→ TEXT SEGMENT

▬▬▬▬▬▬

Gina Myers

Members of the RAS family of oncogenes are the most frequently mutated in human cancer. KRAS mutations are present in 95% of pancreas, 35% of colon and 20% of lung cancers. Decades of research failed to develop effective KRAS-directed therapies. As an alternative, current work aims at targeting crucial KRAS downstream effectors. Some of these proteins, such as MEK, belong to the MAP-Kinase pathway and are critical regulators of cell proliferation and survival. Cellular resistance mechanisms have hampered the efficacy of MEK inhibitors. However, combination therapies may be more effective by targeting two pathways simultaneously. We used data generated from genome-scale CRISPR-Cas9 Project Achilles screens to discover vulnerabilities in KRAS-mutant cancer cell lines, and identified the Rho GTPase RAC1 as a key signaling node supporting proliferation and survival of KRAS-mutant cancers. In tumors, RAC1 is usually hyper-activated and RAC1 inhibitors such as EHop-016 aim at blocking the interaction of RAC1 with several of its known guanine nucleotide exchange factors (GEFs). In this project, we validated RAC1 dependency in KRAS-mutant lines. We evaluated cell lines that were predicted by CRISPR-Cas9 screening to be preferentially dependent on RAC1 as well as lines that did not show this dependency. Response to drug treatment was measured using Cell Titer GloR. To investigate the potential for combination therapy, we also performed combination treatment studies with EHop-016 and the MEK inhibitor Trametinib, to determine if the combination resulted in better antiproliferative effects than either drug alone. We further distinguished synergistic from additive effects using the Bliss Independence Model. We present data supporting RAC1 dependency in KRAS mutant cell lines and demonstrate synergistic interactions with MEK inhibition. In the future, improved understanding of downstream players will provide a better ground for combination therapies to support a path forward for clinical implementation of this strategy.

▬▬▬▬▬▬

→ EXTRACTED MATERIAL
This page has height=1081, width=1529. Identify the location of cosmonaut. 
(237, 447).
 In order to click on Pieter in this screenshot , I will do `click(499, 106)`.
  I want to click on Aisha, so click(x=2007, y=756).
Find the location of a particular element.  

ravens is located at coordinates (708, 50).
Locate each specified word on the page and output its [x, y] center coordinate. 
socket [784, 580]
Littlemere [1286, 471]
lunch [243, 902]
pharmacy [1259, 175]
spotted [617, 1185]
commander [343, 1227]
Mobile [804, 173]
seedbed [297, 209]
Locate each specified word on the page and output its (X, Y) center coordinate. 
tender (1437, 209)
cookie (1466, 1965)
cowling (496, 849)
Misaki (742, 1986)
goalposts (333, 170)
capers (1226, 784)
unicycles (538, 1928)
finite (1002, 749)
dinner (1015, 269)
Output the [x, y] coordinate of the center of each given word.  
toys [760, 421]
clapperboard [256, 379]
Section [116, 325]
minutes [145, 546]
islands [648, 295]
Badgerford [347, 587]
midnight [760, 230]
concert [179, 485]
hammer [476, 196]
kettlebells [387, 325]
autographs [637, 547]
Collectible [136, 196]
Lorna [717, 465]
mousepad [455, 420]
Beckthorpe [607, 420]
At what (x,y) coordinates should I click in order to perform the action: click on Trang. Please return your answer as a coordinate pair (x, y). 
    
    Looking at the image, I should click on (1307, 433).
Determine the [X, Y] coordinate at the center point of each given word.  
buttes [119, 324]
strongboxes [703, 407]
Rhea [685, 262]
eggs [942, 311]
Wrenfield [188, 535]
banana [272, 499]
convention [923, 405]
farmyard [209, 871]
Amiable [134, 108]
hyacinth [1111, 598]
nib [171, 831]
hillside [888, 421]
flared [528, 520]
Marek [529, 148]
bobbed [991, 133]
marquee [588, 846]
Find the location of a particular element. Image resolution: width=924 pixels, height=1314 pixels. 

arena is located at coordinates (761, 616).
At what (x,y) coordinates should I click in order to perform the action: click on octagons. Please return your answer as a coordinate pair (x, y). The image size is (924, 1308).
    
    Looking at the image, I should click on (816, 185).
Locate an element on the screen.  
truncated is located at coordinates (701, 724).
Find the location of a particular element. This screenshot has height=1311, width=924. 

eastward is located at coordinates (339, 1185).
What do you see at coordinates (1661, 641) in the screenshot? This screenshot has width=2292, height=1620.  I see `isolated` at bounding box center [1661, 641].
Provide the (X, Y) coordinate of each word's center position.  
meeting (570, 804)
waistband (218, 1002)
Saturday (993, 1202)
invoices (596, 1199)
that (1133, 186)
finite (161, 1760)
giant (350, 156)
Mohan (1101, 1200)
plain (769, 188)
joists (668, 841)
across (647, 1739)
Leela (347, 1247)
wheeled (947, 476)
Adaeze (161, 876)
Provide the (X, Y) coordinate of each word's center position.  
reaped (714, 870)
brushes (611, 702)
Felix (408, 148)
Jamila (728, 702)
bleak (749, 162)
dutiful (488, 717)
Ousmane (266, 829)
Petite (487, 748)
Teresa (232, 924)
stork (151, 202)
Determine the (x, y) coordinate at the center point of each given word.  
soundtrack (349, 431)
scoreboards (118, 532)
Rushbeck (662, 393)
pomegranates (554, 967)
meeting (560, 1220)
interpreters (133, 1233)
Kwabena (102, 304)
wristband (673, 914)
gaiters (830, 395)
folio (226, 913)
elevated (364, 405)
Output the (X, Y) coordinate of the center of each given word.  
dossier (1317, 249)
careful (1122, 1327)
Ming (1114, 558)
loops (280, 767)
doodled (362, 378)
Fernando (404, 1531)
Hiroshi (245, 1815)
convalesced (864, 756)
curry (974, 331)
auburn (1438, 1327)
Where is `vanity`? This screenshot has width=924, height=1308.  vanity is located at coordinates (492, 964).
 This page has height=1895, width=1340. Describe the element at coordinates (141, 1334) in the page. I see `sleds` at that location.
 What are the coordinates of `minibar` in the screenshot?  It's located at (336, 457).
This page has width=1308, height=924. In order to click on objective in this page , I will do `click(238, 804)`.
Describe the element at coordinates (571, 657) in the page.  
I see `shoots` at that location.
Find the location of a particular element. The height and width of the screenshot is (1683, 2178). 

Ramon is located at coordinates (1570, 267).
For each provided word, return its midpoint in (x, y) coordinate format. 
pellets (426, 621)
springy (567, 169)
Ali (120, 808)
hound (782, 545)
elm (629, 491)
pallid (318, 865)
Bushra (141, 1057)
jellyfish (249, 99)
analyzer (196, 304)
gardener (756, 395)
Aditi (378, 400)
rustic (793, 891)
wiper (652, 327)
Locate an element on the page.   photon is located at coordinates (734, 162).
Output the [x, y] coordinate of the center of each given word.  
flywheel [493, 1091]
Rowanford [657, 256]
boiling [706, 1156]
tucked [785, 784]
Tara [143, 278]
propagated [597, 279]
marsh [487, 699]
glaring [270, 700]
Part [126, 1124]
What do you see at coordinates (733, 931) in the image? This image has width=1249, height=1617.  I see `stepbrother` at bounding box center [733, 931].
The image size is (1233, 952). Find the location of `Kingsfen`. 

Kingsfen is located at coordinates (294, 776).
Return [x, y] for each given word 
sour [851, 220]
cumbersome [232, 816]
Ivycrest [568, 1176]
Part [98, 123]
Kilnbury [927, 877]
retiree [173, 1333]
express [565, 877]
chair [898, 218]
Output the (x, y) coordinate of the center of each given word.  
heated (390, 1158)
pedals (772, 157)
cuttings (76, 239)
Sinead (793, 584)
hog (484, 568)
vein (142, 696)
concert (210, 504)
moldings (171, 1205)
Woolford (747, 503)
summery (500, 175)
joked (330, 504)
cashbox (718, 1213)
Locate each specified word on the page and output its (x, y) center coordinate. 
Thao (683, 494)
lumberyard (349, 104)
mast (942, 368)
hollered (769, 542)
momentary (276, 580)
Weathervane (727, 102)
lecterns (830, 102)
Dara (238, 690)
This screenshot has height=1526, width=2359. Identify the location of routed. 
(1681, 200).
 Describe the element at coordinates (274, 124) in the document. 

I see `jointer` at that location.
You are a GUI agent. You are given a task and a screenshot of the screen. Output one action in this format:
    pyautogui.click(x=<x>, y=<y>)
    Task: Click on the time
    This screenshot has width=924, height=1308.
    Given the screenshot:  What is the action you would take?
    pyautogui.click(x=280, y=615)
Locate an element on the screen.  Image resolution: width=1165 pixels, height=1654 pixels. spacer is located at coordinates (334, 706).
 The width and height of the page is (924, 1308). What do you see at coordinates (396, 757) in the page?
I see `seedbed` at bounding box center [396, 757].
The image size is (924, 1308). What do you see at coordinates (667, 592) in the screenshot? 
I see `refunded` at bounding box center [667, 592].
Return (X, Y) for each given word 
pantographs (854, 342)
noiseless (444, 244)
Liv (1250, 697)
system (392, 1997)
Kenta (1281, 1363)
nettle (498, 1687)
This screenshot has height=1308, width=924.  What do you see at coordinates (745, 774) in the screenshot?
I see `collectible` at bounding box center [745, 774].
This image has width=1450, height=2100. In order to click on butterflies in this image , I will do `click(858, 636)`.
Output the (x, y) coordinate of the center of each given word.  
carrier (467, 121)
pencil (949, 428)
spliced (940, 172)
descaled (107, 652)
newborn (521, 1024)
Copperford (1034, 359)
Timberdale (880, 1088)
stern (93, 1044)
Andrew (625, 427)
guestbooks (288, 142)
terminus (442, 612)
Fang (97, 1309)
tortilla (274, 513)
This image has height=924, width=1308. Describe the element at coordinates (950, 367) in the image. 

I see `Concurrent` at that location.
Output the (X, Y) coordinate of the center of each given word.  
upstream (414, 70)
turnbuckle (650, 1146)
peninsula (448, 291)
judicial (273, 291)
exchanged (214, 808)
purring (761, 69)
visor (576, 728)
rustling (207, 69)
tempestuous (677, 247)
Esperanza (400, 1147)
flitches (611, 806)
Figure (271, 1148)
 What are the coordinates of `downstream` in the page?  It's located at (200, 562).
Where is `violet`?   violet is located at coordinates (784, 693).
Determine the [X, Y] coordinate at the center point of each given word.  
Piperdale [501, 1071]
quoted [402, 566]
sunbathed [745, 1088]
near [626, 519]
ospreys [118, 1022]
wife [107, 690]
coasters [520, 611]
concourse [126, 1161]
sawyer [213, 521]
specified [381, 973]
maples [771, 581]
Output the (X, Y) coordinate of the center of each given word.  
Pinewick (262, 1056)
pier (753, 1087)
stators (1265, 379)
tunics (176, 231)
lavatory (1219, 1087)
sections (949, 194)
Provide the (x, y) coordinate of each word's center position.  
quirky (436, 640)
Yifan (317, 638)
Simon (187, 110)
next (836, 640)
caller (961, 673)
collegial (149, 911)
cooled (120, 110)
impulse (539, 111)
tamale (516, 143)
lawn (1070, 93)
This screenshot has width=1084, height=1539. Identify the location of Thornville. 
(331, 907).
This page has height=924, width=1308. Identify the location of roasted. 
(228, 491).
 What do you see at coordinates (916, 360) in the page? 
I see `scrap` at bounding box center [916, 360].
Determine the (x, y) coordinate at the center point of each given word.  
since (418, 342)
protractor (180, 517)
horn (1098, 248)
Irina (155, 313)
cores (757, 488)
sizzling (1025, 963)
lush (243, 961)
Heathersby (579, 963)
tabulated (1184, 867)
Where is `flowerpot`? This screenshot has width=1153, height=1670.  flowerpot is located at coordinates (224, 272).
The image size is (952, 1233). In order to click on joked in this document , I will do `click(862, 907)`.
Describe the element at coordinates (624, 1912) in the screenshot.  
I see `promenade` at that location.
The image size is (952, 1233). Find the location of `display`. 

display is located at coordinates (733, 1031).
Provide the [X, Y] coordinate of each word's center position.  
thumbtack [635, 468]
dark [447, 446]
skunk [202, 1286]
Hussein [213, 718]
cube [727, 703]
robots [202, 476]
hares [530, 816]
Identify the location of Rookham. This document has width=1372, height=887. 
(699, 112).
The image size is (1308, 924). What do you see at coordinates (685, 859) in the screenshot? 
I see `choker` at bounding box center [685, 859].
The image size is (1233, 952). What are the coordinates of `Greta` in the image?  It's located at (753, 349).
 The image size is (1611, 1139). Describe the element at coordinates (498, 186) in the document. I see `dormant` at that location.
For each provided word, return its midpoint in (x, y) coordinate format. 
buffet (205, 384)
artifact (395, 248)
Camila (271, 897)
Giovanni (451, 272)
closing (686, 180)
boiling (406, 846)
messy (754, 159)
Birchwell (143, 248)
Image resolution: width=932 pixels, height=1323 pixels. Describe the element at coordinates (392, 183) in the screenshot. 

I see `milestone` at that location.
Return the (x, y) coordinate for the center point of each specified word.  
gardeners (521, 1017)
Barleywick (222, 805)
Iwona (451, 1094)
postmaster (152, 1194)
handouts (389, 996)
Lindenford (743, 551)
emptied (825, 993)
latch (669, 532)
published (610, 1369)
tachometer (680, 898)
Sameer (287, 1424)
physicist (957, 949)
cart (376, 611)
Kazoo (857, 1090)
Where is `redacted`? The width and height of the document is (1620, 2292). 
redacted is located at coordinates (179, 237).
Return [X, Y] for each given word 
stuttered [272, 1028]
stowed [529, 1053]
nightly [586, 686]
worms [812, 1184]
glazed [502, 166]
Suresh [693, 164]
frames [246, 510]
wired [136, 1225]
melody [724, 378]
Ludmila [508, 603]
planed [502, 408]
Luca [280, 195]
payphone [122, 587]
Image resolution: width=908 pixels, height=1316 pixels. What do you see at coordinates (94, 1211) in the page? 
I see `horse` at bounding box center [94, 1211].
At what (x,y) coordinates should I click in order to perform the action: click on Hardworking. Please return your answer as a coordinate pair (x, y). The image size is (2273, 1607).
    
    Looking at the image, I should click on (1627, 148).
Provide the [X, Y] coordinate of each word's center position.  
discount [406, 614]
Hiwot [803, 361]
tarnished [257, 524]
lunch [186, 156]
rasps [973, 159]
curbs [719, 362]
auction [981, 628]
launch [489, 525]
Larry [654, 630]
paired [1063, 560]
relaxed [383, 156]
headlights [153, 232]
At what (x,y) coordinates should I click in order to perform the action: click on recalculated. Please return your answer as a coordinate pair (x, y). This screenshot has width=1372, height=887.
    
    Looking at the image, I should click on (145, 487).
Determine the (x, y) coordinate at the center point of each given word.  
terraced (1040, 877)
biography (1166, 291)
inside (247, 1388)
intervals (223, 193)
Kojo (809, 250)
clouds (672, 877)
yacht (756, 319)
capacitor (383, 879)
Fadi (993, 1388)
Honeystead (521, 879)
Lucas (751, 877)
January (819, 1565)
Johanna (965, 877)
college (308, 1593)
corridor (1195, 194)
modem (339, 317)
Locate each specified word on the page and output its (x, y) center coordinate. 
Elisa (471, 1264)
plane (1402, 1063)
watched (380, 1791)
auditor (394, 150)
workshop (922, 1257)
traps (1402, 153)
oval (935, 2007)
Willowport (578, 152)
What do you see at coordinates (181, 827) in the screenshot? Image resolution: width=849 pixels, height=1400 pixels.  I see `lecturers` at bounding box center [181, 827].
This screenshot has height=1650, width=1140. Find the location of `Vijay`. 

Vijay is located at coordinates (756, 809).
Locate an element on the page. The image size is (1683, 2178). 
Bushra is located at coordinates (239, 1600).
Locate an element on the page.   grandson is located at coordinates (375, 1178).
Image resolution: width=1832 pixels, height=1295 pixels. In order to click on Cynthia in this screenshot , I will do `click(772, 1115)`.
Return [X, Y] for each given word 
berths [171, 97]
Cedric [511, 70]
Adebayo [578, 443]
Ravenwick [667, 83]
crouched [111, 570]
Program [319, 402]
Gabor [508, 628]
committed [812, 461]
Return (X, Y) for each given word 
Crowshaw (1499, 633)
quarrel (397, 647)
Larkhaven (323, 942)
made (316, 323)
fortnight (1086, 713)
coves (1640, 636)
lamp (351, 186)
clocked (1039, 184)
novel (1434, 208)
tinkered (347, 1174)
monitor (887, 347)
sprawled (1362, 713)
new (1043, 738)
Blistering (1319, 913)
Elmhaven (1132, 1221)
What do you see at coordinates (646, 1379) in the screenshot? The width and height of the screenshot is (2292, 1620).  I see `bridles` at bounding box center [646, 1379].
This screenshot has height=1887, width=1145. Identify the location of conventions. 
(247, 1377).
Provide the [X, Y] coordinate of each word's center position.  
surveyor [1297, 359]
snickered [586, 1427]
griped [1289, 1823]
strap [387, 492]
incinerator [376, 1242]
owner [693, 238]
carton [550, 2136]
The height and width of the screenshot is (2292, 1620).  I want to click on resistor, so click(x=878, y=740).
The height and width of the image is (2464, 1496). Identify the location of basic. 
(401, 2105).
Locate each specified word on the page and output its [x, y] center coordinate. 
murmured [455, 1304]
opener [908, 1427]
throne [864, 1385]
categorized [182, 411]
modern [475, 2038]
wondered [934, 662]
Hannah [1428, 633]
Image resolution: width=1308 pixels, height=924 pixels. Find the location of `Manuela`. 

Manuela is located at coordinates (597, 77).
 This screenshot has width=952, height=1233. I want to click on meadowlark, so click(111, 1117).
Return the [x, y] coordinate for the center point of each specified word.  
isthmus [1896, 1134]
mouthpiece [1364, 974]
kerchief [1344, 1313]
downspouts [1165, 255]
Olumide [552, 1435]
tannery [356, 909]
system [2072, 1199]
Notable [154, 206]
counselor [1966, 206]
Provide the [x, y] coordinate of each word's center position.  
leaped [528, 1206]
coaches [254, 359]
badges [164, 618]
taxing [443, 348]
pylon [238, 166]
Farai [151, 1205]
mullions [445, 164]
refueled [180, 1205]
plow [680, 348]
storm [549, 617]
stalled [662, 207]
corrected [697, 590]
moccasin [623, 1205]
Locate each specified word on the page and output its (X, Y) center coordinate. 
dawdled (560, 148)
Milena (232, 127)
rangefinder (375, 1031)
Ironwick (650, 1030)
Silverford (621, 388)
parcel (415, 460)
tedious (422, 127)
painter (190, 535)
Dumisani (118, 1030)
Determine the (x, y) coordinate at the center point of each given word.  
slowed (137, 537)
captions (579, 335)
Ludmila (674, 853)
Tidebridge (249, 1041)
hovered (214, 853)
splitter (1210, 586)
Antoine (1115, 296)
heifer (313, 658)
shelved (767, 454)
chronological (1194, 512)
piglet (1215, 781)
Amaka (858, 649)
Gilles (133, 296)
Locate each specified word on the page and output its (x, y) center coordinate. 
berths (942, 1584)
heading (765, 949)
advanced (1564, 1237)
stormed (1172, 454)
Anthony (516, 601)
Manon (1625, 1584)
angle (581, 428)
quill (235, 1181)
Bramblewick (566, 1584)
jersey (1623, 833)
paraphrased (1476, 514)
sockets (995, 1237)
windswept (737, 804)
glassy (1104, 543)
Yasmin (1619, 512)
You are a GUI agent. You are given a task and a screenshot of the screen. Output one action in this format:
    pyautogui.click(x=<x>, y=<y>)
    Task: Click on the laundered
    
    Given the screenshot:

▬▬▬▬▬▬

→ ASSIGNED TASK
In two sentences, summarize the abstract above on RAC1 in KRAS-mutant cancers.

→ FINISHED TASK
KRAS mutations are common in human cancers, yet decades of research have produced no effective KRAS-directed therapies, so current work targets downstream effectors such as MEK, whose inhibitors have been hampered by cellular resistance. Using data from CRISPR-Cas9 Project Achilles screens, the researchers identified and validated RAC1 as a dependency of KRAS-mutant cancer cell lines, and they found that combining the RAC1 inhibitor EHop-016 with the MEK inhibitor Trametinib produced synergistic effects.